Item position entries
::::

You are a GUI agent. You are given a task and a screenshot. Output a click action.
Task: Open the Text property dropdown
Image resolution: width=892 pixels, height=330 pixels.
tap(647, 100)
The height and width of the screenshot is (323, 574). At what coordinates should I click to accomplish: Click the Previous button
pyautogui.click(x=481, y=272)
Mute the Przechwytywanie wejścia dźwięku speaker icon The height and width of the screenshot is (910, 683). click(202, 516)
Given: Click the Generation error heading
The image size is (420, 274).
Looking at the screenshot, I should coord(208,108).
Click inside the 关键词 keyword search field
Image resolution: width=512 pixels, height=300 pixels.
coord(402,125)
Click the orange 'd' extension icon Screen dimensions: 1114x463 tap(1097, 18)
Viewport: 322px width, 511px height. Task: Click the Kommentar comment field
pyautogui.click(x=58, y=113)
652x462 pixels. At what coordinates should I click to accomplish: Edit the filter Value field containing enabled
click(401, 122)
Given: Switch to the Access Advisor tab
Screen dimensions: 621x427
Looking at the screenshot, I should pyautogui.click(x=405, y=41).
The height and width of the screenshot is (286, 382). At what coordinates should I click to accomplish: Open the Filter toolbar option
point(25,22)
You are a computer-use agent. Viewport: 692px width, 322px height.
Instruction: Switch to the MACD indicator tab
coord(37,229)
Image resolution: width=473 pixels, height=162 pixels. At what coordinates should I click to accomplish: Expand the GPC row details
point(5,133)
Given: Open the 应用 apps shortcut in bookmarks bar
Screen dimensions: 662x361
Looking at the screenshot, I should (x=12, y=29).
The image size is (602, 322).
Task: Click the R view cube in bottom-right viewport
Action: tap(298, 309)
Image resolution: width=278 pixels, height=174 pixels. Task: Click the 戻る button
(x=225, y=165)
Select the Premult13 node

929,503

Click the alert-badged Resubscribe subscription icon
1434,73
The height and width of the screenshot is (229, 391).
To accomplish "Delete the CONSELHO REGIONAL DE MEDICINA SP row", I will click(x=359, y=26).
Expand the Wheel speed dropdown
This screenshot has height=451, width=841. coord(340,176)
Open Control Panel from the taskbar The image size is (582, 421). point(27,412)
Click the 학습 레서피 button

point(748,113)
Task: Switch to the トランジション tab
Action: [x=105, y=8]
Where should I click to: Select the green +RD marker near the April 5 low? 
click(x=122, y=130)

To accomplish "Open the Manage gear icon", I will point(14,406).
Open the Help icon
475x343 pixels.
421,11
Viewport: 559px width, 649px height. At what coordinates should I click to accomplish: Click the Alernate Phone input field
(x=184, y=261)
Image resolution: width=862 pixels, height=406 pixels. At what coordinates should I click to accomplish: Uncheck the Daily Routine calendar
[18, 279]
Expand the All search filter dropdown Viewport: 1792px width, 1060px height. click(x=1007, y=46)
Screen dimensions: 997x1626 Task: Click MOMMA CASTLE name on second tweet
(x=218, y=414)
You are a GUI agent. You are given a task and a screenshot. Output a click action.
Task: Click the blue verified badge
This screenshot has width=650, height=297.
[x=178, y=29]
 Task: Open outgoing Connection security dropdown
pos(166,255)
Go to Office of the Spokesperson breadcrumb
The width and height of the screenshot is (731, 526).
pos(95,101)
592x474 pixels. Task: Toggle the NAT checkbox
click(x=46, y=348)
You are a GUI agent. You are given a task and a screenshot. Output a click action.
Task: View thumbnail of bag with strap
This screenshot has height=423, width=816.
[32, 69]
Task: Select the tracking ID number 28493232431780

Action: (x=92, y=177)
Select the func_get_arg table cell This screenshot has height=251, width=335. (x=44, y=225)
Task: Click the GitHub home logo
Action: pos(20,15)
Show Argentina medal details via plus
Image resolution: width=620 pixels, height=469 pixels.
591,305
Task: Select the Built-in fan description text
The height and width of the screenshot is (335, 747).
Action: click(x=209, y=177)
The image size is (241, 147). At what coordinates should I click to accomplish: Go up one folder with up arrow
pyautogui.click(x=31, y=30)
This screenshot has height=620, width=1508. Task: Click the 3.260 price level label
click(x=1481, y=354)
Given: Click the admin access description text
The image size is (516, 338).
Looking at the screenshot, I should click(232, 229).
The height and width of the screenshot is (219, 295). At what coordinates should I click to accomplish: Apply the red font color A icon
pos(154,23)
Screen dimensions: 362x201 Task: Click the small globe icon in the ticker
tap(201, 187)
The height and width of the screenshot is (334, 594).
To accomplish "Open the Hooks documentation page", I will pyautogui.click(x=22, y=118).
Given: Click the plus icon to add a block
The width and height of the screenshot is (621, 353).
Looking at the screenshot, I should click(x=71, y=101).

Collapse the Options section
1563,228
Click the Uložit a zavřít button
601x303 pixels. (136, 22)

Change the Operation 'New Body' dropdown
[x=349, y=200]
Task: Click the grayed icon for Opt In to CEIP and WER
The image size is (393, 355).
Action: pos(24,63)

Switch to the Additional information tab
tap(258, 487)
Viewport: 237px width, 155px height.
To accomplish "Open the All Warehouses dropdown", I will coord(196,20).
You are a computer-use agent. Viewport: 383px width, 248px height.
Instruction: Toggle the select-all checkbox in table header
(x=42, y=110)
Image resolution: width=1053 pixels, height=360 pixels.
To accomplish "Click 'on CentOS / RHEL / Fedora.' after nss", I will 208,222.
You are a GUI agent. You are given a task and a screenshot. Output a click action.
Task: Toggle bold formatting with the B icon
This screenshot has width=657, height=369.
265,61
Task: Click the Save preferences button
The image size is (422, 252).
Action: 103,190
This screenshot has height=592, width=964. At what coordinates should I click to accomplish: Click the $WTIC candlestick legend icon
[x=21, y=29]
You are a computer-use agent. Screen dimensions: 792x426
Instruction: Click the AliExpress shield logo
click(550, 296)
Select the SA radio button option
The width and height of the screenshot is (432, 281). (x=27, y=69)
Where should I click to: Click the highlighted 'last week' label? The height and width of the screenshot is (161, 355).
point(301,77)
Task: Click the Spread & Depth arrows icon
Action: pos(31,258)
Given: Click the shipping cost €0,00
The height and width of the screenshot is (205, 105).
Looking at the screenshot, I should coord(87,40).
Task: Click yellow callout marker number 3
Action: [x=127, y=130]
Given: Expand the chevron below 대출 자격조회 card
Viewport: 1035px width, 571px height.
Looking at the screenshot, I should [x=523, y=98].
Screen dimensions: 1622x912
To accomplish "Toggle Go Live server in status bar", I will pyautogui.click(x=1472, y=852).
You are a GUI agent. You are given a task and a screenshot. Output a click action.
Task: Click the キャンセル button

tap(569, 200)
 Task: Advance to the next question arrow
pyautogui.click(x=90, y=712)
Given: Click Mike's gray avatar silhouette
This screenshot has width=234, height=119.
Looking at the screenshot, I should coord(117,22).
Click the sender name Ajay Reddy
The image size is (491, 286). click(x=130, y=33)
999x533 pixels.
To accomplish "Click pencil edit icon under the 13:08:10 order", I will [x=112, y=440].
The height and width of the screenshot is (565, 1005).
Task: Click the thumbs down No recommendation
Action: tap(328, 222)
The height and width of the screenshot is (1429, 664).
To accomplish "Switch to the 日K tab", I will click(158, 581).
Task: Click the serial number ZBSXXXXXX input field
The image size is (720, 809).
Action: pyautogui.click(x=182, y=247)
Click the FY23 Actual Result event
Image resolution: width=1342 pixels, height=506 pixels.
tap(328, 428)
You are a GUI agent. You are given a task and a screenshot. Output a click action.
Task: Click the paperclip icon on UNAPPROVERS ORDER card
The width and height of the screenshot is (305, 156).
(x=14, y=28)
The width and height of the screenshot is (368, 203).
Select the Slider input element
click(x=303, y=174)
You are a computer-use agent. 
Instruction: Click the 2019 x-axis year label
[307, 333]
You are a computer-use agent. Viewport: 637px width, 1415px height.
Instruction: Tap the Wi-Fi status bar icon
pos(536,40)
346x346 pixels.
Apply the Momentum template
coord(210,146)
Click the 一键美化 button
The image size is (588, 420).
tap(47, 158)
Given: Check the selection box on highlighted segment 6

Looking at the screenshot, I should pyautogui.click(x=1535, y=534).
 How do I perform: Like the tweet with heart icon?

::::

> [PROBLEM TO SOLVE]
Find every line in the rows above that contains the string "point", and copy each one out in full. Case counts.

> [THE OUTPUT]
point(25,22)
point(5,133)
Open Control Panel from the taskbar The image size is (582, 421). point(27,412)
point(748,113)
To accomplish "Open the Manage gear icon", I will point(14,406).
point(301,77)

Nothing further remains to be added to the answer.